The team identified areas of rapid shrinkage in southeast Greenland that today’s models don’t acknowledge. This leads Csatho to believe that the ice sheet could lose ice faster in the future than today’s simulations would suggest.

The results will be published on Dec. 15 in the Proceedings of the National Academy of Sciences, and the study and all information in this press release are embargoed until 3 p.m. Eastern Time that day.

Photos, data visualizations and video are available by contacting Charlotte Hsu at the University at Buffalo at chsu22@buffalo.edu.

How much ice is the Greenland Ice Sheet losing?

To analyze how the height of the ice sheet was changing, Csatho and UB research professor and photogrammetrist Anton Schenk, PhD, developed a computational technique called Surface Elevation Reconstruction And Change detection to fuse together data from NASA satellite and aerial missions.

The analysis found that the Greenland Ice Sheet lost about 243 metric gigatons of ice annually — equivalent to about 277 cubic kilometers of ice per year — from 2003-09, the period for which the team had the most comprehensive data. This loss is estimated to have added about 0.68 millimeters of water to the oceans annually.

The figures are averages, and ice loss varied from year to year, and from region to region.

Why are today’s projections of sea level rise flawed, and how can we fix them?

Glaciers don’t just gradually lose mass when the temperature rises. That’s one reason it’s difficult to predict their response to global warming.

In the study, scientists found that some of Greenland’s glaciers thickened even when the temperature rose. Others exhibited accelerated thinning.
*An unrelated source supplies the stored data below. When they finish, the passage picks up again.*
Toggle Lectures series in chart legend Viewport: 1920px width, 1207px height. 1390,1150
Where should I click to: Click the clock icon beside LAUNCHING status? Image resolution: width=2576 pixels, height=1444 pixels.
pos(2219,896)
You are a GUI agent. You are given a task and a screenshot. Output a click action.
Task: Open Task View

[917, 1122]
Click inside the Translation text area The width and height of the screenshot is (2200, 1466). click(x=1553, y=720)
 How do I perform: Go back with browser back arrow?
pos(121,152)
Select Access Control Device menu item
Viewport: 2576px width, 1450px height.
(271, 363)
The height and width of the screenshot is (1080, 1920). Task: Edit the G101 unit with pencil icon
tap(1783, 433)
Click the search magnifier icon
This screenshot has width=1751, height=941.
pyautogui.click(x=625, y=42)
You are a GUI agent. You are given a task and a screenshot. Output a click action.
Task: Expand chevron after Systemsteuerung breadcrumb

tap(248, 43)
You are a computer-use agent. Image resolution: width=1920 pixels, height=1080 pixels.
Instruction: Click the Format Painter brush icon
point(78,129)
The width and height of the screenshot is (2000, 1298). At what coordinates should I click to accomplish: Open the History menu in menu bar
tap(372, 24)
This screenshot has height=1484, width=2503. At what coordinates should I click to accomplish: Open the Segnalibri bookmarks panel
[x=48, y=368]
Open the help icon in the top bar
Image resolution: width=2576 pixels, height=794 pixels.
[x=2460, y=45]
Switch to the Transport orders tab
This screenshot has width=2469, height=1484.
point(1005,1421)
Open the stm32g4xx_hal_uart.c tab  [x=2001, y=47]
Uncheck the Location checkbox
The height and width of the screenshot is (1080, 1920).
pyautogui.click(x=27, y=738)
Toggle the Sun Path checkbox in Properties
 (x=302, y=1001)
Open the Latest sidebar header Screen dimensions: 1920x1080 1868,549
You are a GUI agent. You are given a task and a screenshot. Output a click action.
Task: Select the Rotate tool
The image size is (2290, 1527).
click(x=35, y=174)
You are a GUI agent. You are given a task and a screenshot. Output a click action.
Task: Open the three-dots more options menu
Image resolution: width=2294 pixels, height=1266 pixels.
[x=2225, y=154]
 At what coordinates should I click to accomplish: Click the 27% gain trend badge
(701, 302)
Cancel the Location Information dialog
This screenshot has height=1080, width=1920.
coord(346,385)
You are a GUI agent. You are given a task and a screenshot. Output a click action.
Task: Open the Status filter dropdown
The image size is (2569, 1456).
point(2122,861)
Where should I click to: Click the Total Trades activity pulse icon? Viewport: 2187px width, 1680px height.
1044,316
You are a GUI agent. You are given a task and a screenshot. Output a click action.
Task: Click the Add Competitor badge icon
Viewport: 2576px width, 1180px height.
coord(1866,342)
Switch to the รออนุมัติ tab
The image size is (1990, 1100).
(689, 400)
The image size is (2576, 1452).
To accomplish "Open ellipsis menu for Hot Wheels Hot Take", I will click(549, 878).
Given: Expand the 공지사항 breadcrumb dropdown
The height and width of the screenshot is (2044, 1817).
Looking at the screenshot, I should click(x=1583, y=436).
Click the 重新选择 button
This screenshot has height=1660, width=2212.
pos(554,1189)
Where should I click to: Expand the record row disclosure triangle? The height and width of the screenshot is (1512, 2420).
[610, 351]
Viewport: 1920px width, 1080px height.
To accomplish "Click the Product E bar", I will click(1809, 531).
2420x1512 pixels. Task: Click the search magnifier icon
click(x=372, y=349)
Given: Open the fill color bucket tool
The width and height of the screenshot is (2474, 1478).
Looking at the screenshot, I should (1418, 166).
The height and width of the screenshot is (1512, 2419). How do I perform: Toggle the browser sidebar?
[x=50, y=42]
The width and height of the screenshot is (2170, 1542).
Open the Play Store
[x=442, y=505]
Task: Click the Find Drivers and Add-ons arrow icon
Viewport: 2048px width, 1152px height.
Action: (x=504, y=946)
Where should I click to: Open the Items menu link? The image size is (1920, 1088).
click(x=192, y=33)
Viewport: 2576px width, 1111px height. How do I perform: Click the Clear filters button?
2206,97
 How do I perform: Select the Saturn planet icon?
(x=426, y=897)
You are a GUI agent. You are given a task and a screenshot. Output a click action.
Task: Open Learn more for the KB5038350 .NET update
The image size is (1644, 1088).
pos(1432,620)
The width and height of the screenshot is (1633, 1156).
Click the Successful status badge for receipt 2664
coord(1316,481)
Some displayed both thinning and thickening, with sudden reversals.

As a step toward building better models of sea level rise, the research team divided Greenland’s 242 glaciers into 7 major groups based on their behavior from 2003-09.

“Understanding the groupings will help us pick out examples of glaciers that are representative of the whole,” Csatho says. “We can then use data from these representative glaciers in models to provide a more complete picture of what is happening.”

In a new project, she and colleagues are investigating why different glaciers respond differently to warming. Factors could include the temperature of the surrounding ocean; the level of friction between a glacier and the bedrock below; the amount of water under a glacier; and the geometry of the fjord.

“The physics of these processes are not well understood,” Csatho says.

The NASA missions: A colossal undertaking

The study combined data from various NASA missions, including:

  • NASA’s Ice, Cloud and Land Elevation Satellite (ICESat), which measured the ice sheet’s elevation multiple times a year at each of the nearly 100,000 locations from 2003-09.

  • NASA’s, massive aerial survey that employs highly specialized research aircrafts to collect data at less frequent intervals than ICESat. These missions began measuring the Greenland Ice Sheet’s elevation in 1993. Operation IceBridge was started in 2009 to bridge the time between ICESat-1 and ICESat-2, and will continue until at least 2017, when NASA’s next generation ICESat-2 satellite is expected to come online.

Csatho says the new study shows why careful monitoring is critical: Given the complex nature of glacier behavior, good data is crucial to building better models.

Collaborators

Besides Csatho, Schenk and van der Veen, the project included additional researchers from the University at Buffalo, Utrecht University in The Netherlands, the Technical University of Denmark and Florida Atlantic University.